Work order: Repeat the listing that comes next, leaving nothing out and changing nothing.
[[ Source records open ]]
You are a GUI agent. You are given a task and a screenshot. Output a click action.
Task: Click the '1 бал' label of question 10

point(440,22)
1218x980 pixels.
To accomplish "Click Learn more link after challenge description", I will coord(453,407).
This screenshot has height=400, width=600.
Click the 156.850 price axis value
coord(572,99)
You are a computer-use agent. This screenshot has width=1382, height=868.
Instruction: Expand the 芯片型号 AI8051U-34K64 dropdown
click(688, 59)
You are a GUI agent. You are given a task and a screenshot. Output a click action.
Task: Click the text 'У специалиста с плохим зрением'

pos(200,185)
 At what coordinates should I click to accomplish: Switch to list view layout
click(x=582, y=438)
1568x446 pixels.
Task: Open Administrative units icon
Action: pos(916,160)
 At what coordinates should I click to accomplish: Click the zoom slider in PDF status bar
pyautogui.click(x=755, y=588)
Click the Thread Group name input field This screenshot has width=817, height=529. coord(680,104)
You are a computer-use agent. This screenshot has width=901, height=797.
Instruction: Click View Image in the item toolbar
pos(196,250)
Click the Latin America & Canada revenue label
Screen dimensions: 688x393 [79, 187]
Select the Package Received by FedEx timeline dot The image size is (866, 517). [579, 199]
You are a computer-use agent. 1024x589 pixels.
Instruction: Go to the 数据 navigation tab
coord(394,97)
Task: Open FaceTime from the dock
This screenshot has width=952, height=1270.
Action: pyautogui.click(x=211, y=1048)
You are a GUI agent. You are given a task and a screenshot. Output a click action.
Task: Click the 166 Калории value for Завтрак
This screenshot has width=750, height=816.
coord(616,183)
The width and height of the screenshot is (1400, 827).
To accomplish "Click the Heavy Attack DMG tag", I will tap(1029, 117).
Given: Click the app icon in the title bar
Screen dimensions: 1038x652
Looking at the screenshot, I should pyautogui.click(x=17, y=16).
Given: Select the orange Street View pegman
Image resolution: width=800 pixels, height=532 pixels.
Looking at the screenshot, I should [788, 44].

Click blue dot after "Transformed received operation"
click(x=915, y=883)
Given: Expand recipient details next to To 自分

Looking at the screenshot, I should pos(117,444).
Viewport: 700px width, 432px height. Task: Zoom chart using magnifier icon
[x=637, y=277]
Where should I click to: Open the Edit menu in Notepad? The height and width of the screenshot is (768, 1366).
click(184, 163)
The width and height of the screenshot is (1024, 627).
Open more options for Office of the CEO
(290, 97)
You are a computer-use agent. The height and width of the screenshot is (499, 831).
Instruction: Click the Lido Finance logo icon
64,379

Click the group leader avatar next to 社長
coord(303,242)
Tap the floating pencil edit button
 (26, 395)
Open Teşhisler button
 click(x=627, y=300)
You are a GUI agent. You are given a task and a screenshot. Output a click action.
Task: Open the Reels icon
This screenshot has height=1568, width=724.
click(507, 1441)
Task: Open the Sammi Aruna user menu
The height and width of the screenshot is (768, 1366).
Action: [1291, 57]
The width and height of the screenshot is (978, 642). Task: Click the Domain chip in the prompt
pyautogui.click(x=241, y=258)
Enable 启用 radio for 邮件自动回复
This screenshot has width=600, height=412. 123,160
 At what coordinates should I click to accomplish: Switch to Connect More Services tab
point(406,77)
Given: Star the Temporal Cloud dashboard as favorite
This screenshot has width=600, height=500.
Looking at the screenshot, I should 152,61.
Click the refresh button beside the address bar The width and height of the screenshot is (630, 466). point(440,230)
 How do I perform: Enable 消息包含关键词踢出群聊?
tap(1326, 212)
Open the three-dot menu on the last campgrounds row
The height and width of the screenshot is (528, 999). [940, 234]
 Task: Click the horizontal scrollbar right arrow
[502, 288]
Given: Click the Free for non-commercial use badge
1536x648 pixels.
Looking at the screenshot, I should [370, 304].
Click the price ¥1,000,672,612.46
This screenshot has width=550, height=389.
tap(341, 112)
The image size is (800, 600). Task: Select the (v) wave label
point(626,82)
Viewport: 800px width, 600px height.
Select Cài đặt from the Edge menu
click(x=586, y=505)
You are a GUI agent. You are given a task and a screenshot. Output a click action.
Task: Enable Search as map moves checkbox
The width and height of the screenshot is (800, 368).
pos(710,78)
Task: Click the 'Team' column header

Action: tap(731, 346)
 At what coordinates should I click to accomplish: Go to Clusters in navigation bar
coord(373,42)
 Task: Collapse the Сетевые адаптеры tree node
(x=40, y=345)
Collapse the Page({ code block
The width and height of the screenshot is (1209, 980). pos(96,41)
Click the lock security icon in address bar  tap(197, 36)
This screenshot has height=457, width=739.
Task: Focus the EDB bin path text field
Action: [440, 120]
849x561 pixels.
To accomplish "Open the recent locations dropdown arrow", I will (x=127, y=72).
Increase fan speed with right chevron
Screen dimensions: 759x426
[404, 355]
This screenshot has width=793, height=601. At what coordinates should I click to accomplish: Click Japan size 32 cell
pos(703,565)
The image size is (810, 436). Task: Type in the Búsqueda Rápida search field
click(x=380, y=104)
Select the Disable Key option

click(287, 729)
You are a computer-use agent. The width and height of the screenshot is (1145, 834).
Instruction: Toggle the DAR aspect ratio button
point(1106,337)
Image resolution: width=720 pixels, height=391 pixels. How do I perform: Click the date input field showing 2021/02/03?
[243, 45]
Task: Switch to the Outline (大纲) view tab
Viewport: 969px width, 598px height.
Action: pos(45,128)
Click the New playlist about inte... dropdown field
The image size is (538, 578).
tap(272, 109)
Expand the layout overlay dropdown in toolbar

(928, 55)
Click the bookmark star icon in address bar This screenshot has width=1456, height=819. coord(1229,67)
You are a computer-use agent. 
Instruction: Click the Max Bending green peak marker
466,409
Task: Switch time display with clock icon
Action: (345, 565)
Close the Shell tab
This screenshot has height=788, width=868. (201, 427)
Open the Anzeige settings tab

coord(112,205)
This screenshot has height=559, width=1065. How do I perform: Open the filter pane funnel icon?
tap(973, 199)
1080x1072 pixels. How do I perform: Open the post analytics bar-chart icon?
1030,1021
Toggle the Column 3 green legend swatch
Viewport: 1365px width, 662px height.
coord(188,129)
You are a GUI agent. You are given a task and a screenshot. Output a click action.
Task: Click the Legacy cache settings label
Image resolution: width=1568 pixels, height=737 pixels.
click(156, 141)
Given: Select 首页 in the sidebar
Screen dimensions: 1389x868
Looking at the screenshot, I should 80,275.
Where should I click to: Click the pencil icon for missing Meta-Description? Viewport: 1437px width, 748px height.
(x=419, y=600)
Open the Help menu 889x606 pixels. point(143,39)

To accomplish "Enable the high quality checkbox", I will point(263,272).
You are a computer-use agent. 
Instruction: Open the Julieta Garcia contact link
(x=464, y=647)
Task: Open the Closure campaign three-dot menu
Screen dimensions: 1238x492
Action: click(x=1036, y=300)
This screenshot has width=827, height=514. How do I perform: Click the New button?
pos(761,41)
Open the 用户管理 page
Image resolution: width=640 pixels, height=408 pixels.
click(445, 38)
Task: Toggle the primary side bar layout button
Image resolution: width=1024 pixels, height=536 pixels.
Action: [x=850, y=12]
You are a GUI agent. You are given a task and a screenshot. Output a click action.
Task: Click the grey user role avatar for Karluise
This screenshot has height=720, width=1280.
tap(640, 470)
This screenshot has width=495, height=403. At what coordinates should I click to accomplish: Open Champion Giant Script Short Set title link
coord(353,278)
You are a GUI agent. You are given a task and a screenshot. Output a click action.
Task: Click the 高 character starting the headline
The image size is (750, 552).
[[ Source records closed ]]
Response to the exercise:
You are a GUI agent. You are given a task and a screenshot. Output a click action.
Task: Click the '1 бал' label of question 10

point(440,22)
1218x980 pixels.
To accomplish "Click Learn more link after challenge description", I will coord(453,407).
This screenshot has height=400, width=600.
Click the 156.850 price axis value
coord(572,99)
You are a computer-use agent. This screenshot has width=1382, height=868.
Instruction: Expand the 芯片型号 AI8051U-34K64 dropdown
click(688, 59)
You are a GUI agent. You are given a task and a screenshot. Output a click action.
Task: Click the text 'У специалиста с плохим зрением'

pos(200,185)
 At what coordinates should I click to accomplish: Switch to list view layout
click(x=582, y=438)
1568x446 pixels.
Task: Open Administrative units icon
Action: pos(916,160)
 At what coordinates should I click to accomplish: Click the zoom slider in PDF status bar
pyautogui.click(x=755, y=588)
Click the Thread Group name input field This screenshot has width=817, height=529. coord(680,104)
You are a computer-use agent. This screenshot has width=901, height=797.
Instruction: Click View Image in the item toolbar
pos(196,250)
Click the Latin America & Canada revenue label
Screen dimensions: 688x393 [79, 187]
Select the Package Received by FedEx timeline dot The image size is (866, 517). [579, 199]
You are a computer-use agent. 1024x589 pixels.
Instruction: Go to the 数据 navigation tab
coord(394,97)
Task: Open FaceTime from the dock
This screenshot has width=952, height=1270.
Action: pyautogui.click(x=211, y=1048)
You are a GUI agent. You are given a task and a screenshot. Output a click action.
Task: Click the 166 Калории value for Завтрак
This screenshot has width=750, height=816.
coord(616,183)
The width and height of the screenshot is (1400, 827).
To accomplish "Click the Heavy Attack DMG tag", I will tap(1029, 117).
Given: Click the app icon in the title bar
Screen dimensions: 1038x652
Looking at the screenshot, I should pyautogui.click(x=17, y=16).
Given: Select the orange Street View pegman
Image resolution: width=800 pixels, height=532 pixels.
Looking at the screenshot, I should [788, 44].

Click blue dot after "Transformed received operation"
click(x=915, y=883)
Given: Expand recipient details next to To 自分

Looking at the screenshot, I should pos(117,444).
Viewport: 700px width, 432px height. Task: Zoom chart using magnifier icon
[x=637, y=277]
Where should I click to: Open the Edit menu in Notepad? The height and width of the screenshot is (768, 1366).
click(184, 163)
The width and height of the screenshot is (1024, 627).
Open more options for Office of the CEO
(290, 97)
You are a computer-use agent. The height and width of the screenshot is (499, 831).
Instruction: Click the Lido Finance logo icon
64,379

Click the group leader avatar next to 社長
coord(303,242)
Tap the floating pencil edit button
 (26, 395)
Open Teşhisler button
 click(x=627, y=300)
You are a GUI agent. You are given a task and a screenshot. Output a click action.
Task: Open the Reels icon
This screenshot has height=1568, width=724.
click(507, 1441)
Task: Open the Sammi Aruna user menu
The height and width of the screenshot is (768, 1366).
Action: [1291, 57]
The width and height of the screenshot is (978, 642). Task: Click the Domain chip in the prompt
pyautogui.click(x=241, y=258)
Enable 启用 radio for 邮件自动回复
This screenshot has width=600, height=412. 123,160
 At what coordinates should I click to accomplish: Switch to Connect More Services tab
point(406,77)
Given: Star the Temporal Cloud dashboard as favorite
This screenshot has width=600, height=500.
Looking at the screenshot, I should 152,61.
Click the refresh button beside the address bar The width and height of the screenshot is (630, 466). point(440,230)
 How do I perform: Enable 消息包含关键词踢出群聊?
tap(1326, 212)
Open the three-dot menu on the last campgrounds row
The height and width of the screenshot is (528, 999). [940, 234]
 Task: Click the horizontal scrollbar right arrow
[502, 288]
Given: Click the Free for non-commercial use badge
1536x648 pixels.
Looking at the screenshot, I should [370, 304].
Click the price ¥1,000,672,612.46
This screenshot has width=550, height=389.
tap(341, 112)
The image size is (800, 600). Task: Select the (v) wave label
point(626,82)
Viewport: 800px width, 600px height.
Select Cài đặt from the Edge menu
click(x=586, y=505)
You are a GUI agent. You are given a task and a screenshot. Output a click action.
Task: Enable Search as map moves checkbox
The width and height of the screenshot is (800, 368).
pos(710,78)
Task: Click the 'Team' column header

Action: tap(731, 346)
 At what coordinates should I click to accomplish: Go to Clusters in navigation bar
coord(373,42)
 Task: Collapse the Сетевые адаптеры tree node
(x=40, y=345)
Collapse the Page({ code block
The width and height of the screenshot is (1209, 980). pos(96,41)
Click the lock security icon in address bar  tap(197, 36)
This screenshot has height=457, width=739.
Task: Focus the EDB bin path text field
Action: [440, 120]
849x561 pixels.
To accomplish "Open the recent locations dropdown arrow", I will (x=127, y=72).
Increase fan speed with right chevron
Screen dimensions: 759x426
[404, 355]
This screenshot has width=793, height=601. At what coordinates should I click to accomplish: Click Japan size 32 cell
pos(703,565)
The image size is (810, 436). Task: Type in the Búsqueda Rápida search field
click(x=380, y=104)
Select the Disable Key option

click(287, 729)
You are a computer-use agent. The width and height of the screenshot is (1145, 834).
Instruction: Toggle the DAR aspect ratio button
point(1106,337)
Image resolution: width=720 pixels, height=391 pixels. How do I perform: Click the date input field showing 2021/02/03?
[243, 45]
Task: Switch to the Outline (大纲) view tab
Viewport: 969px width, 598px height.
Action: pos(45,128)
Click the New playlist about inte... dropdown field
The image size is (538, 578).
tap(272, 109)
Expand the layout overlay dropdown in toolbar

(928, 55)
Click the bookmark star icon in address bar This screenshot has width=1456, height=819. coord(1229,67)
You are a computer-use agent. 
Instruction: Click the Max Bending green peak marker
466,409
Task: Switch time display with clock icon
Action: (345, 565)
Close the Shell tab
This screenshot has height=788, width=868. (201, 427)
Open the Anzeige settings tab

coord(112,205)
This screenshot has height=559, width=1065. How do I perform: Open the filter pane funnel icon?
tap(973, 199)
1080x1072 pixels. How do I perform: Open the post analytics bar-chart icon?
1030,1021
Toggle the Column 3 green legend swatch
Viewport: 1365px width, 662px height.
coord(188,129)
You are a GUI agent. You are given a task and a screenshot. Output a click action.
Task: Click the Legacy cache settings label
Image resolution: width=1568 pixels, height=737 pixels.
click(156, 141)
Given: Select 首页 in the sidebar
Screen dimensions: 1389x868
Looking at the screenshot, I should 80,275.
Where should I click to: Click the pencil icon for missing Meta-Description? Viewport: 1437px width, 748px height.
(x=419, y=600)
Open the Help menu 889x606 pixels. point(143,39)

To accomplish "Enable the high quality checkbox", I will point(263,272).
You are a computer-use agent. 
Instruction: Open the Julieta Garcia contact link
(x=464, y=647)
Task: Open the Closure campaign three-dot menu
Screen dimensions: 1238x492
Action: click(x=1036, y=300)
This screenshot has width=827, height=514. How do I perform: Click the New button?
pos(761,41)
Open the 用户管理 page
Image resolution: width=640 pixels, height=408 pixels.
click(445, 38)
Task: Toggle the primary side bar layout button
Image resolution: width=1024 pixels, height=536 pixels.
Action: [x=850, y=12]
You are a GUI agent. You are given a task and a screenshot. Output a click action.
Task: Click the grey user role avatar for Karluise
This screenshot has height=720, width=1280.
tap(640, 470)
This screenshot has width=495, height=403. At what coordinates should I click to accomplish: Open Champion Giant Script Short Set title link
coord(353,278)
You are a GUI agent. You are given a task and a screenshot. Output a click action.
Task: Click the 高 character starting the headline
The image size is (750, 552).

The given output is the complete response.